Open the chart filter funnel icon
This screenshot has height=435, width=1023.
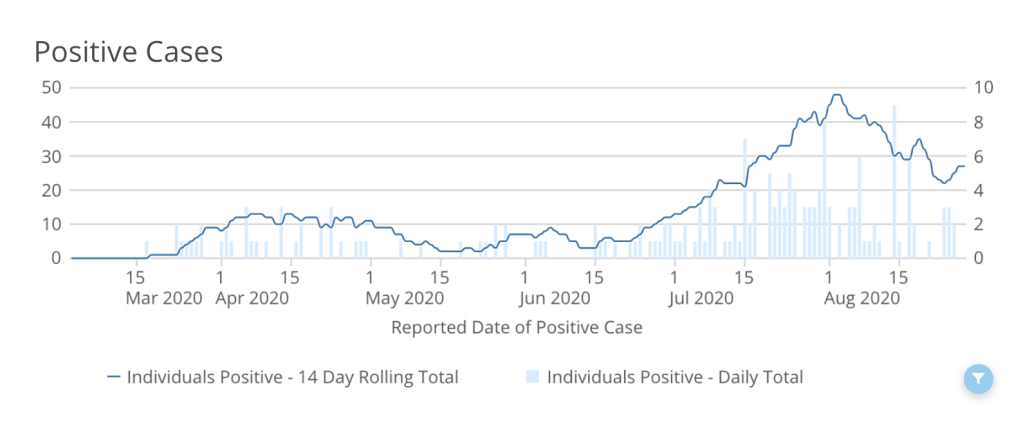click(979, 378)
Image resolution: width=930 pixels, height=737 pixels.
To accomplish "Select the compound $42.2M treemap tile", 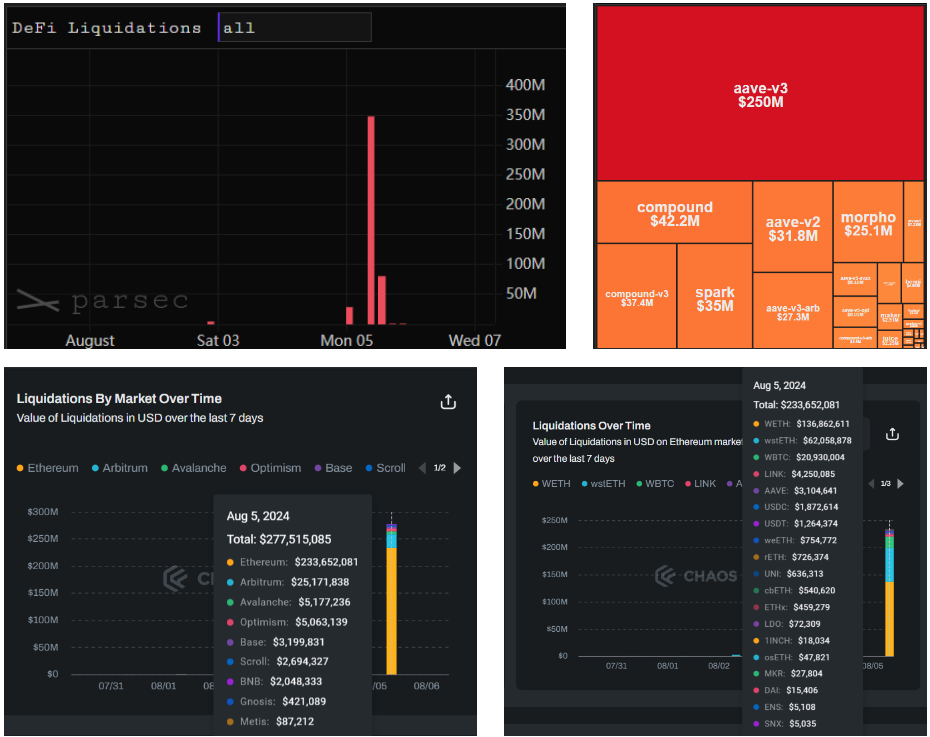I will point(675,213).
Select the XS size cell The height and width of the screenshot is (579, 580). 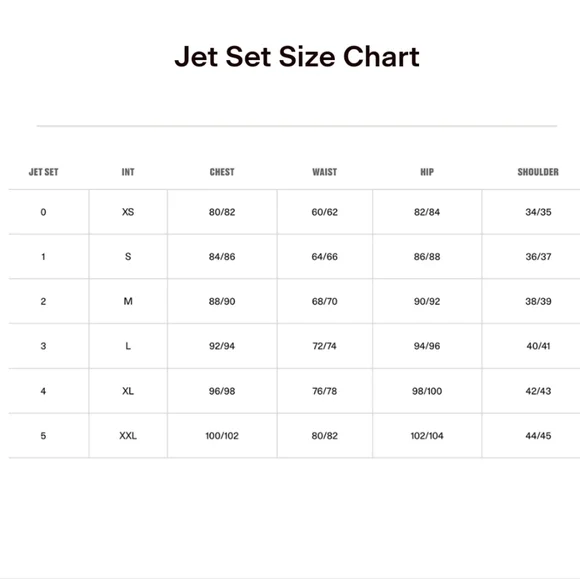[x=128, y=212]
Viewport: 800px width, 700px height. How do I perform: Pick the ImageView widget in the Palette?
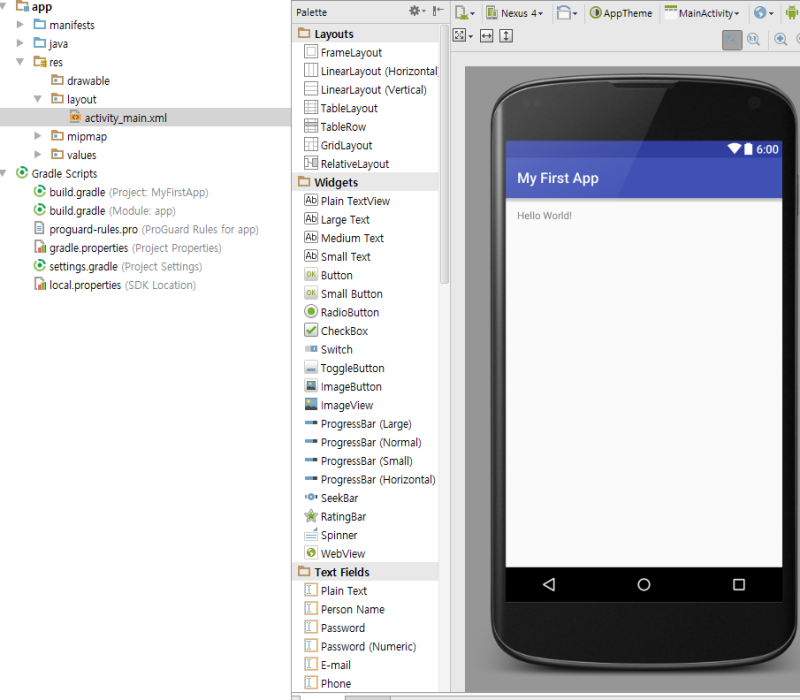click(340, 404)
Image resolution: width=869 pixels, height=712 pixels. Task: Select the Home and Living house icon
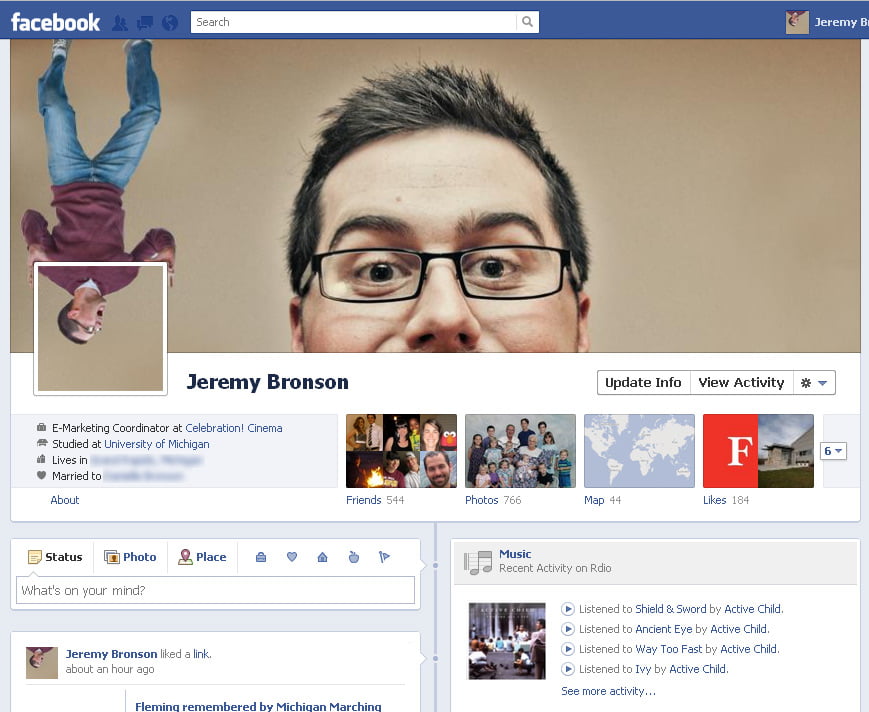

· · · · ·

Take each line above that contains "resolution" and copy it out.

Image resolution: width=930 pixels, height=737 pixels.
Image resolution: width=869 pixels, height=712 pixels. Task: Select the Home and Living house icon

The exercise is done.